12/21/2025, 8:05:50 PM | China | United States | Africa
Aerospace
China's 2025 export licensing drove a 4,400% yttrium price surge, revealing processing concentration and persistent supply risks.
Yttrium prices erupted in 2025, climbing from under $8/kg to roughly $120–$300+/kg in spot and short-term contract markets—an increase of up to 4,400%—after China introduced export licensing controls in April. The restrictions precipitated immediate shortages and multi‑month delivery delays across aerospace, semiconductor, energy, and defense supply chains.
Yttrium, typically sold as yttrium oxide (Y2O3), is prized for thermal stability, ionic conductivity and optical performance. It strengthens nickel‑based superalloys for jet engines, is essential in YAG lasers, and supports high‑k dielectrics, phosphors and solid oxide fuel cells. These applications have few high‑performance substitutes, so demand is highly price‑inelastic during disruptions.
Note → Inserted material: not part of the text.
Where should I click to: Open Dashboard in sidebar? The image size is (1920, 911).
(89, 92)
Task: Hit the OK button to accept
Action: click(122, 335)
The pinch point is not primary mining but separation and oxide refining, where China holds dominant capacity. Outside China, processing lines are limited and must pass lengthy qualification; scaling meaningful non‑Chinese capacity typically takes 18–36 months even when ore or recycled feedstock is available.
New projects in South Africa and modular separation and recycling efforts in the United States could boost supply over time, but they are unlikely to relieve near‑term tightness. As long as non‑Chinese separation capacity remains constrained, price volatility and strategic supply vulnerability are expected to continue.